According to the Declaration of Rights, published as a preface to the Constitution of ’93, property is “the right to enjoy and dispose at will of one’s goods, one’s income, and the fruit of one’s labour and industry.”

Code Napoléon, article 544: “Property is the right to enjoy and dispose of things in the most absolute manner, provided we do not overstep the limits prescribed by the laws and regulations.”

These two definitions do not differ from that of the Roman law: all give the proprietor an absolute right over a thing; and as for the restriction imposed by the code — provided we do not overstep the limits prescribed by the laws and regulations — its object is not to limit property, but to prevent the domain of one proprietor from interfering with that of another. That is a confirmation of the principle, not a limitation of it.
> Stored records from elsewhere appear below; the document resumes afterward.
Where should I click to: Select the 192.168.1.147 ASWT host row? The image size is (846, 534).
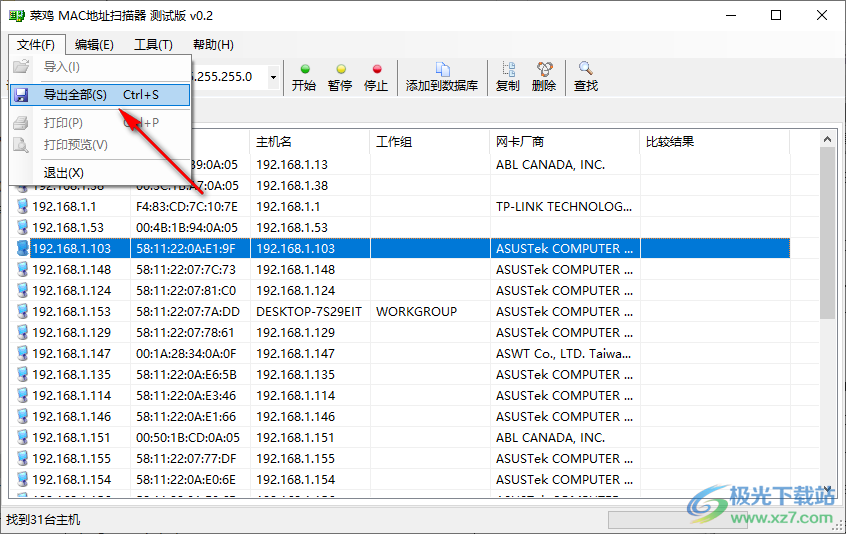(300, 354)
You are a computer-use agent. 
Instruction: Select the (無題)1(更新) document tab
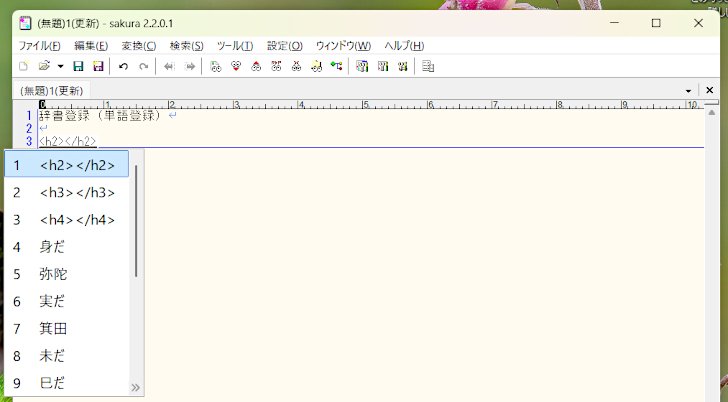(x=53, y=91)
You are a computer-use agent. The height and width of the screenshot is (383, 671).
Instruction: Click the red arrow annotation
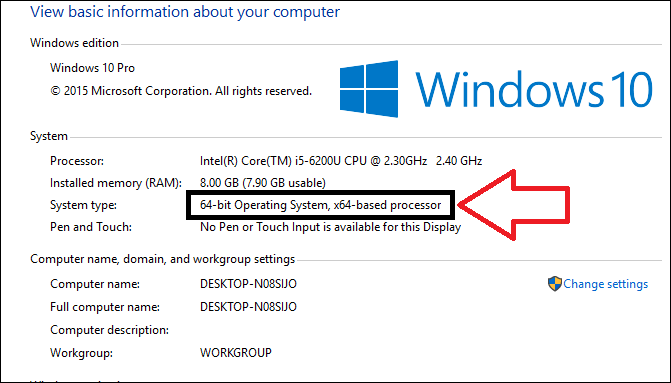[514, 205]
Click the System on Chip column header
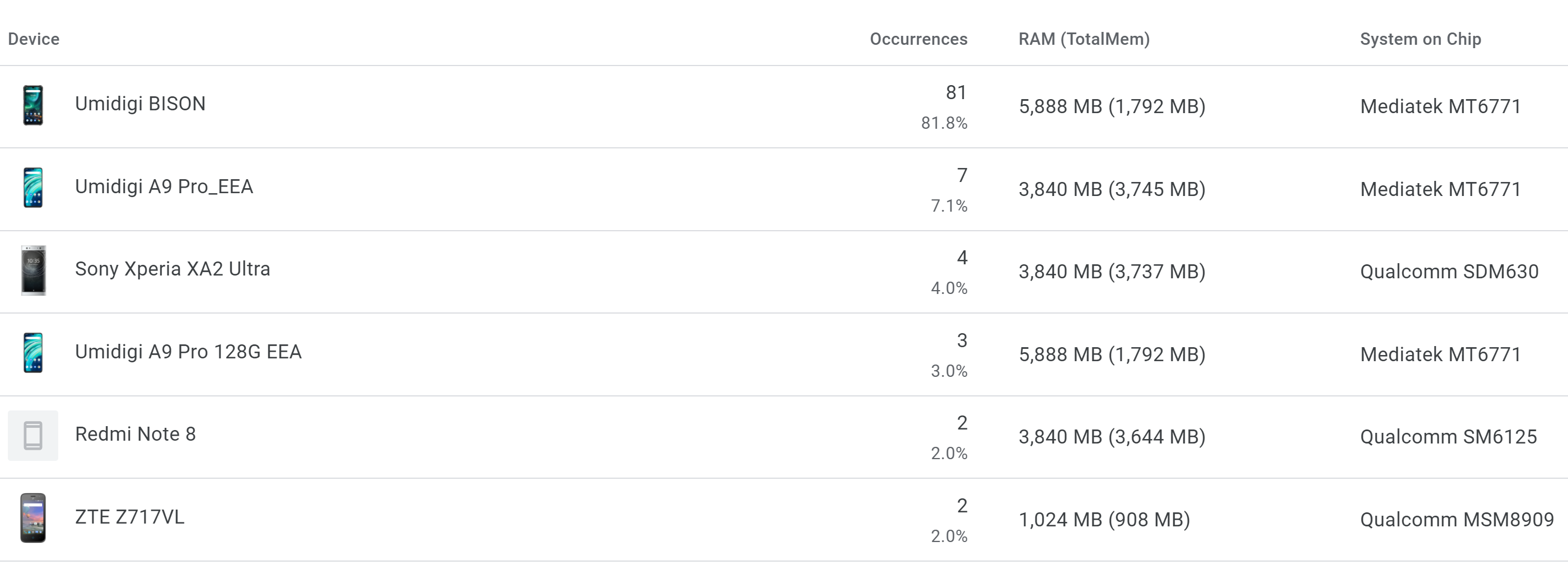The image size is (1568, 565). coord(1420,39)
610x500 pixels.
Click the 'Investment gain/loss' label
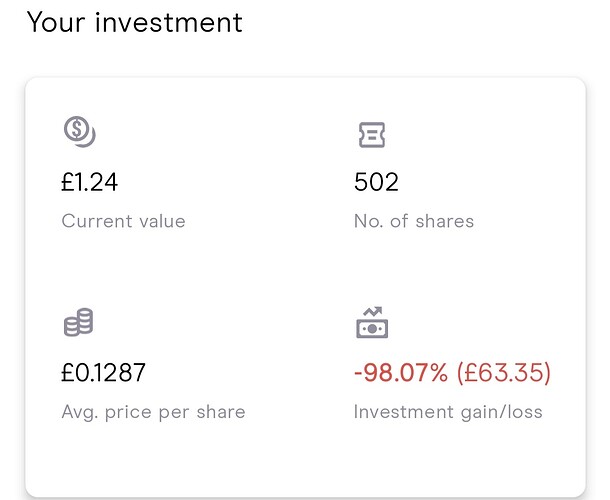(x=448, y=412)
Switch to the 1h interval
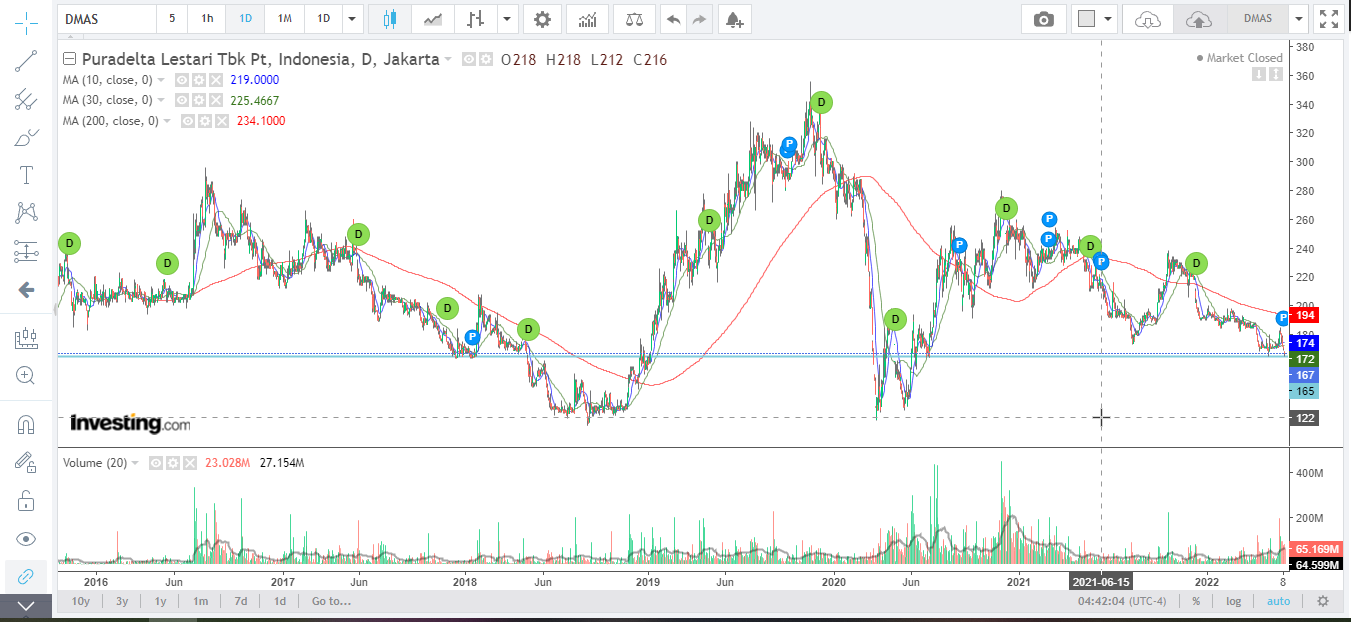The image size is (1351, 622). coord(206,18)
There are different kinds of property: 1. Property pure and simple, the dominant and seigniorial power over a thing; or, as they term it, naked property. 2. Possession. “Possession,” says Duranton, “is a matter of fact, not of right.” Toullier: “Property is a right, a legal power; possession is a fact.” The tenant, the farmer, the commandité, the usufructuary, are possessors; the owner who lets and lends for use, the heir who is to come into possession on the death of a usufructuary, are proprietors. If I may venture the comparison: a lover is a possessor, a husband is a proprietor.[1]

This double definition of property — domain and possession — is of the highest importance; and it must be clearly understood, in order to comprehend what is to follow.

From the distinction between possession and property arise two sorts of rights: the jus in re, the right in a thing, the right by which I may reclaim the property which I have acquired, in whatever hands I find it; and the jus ad rem, the right to a thing, which gives me a claim to become a proprietor. Thus the right of the partners to a marriage over each other’s person is the jus in re; that of two who are betrothed is only the jus ad rem. In the first, possession and property are united; the second includes only naked property. With me who, as a worker, have a right to the possession of the products of Nature and my own industry, — and who, as a proletarian, enjoy none of them, — it is by virtue of the jus ad rem that I demand admittance to the jus in re.

This distinction between the jus in re and the jus ad rem is the basis of the famous distinction between possessoire and pétitoire, — actual categories of jurisprudence, the whole of which is included within their vast boundaries. Pétitoire refers to every thing relating to property; possessoire to that relating to possession. In writing this memoir against property, I bring against universal society an action pétitoire: I prove that those who do not possess to-day are proprietors by the same title as those who do possess; but, instead of inferring therefrom that property should be shared by all, I demand, in the name of general security, its entire abolition. If I fail to win my case, there is nothing left for us (the proletarian class and myself) but to cut our throats: we can ask nothing more from the justice of nations; for, as the code of procedure (art. 26) tells us in its energetic style, the plaintiff who has been non-suited in an action pétitoire, is debarred thereby from bringing an action possessoire. If, on the contrary, I gain the case, we must then commence an action possessoire, that we may be reinstated in the enjoyment of the wealth of which we are deprived by property. I hope that we shall not be forced to that extremity; but these two actions cannot be prosecuted at once, such a course being prohibited by the same code of procedure.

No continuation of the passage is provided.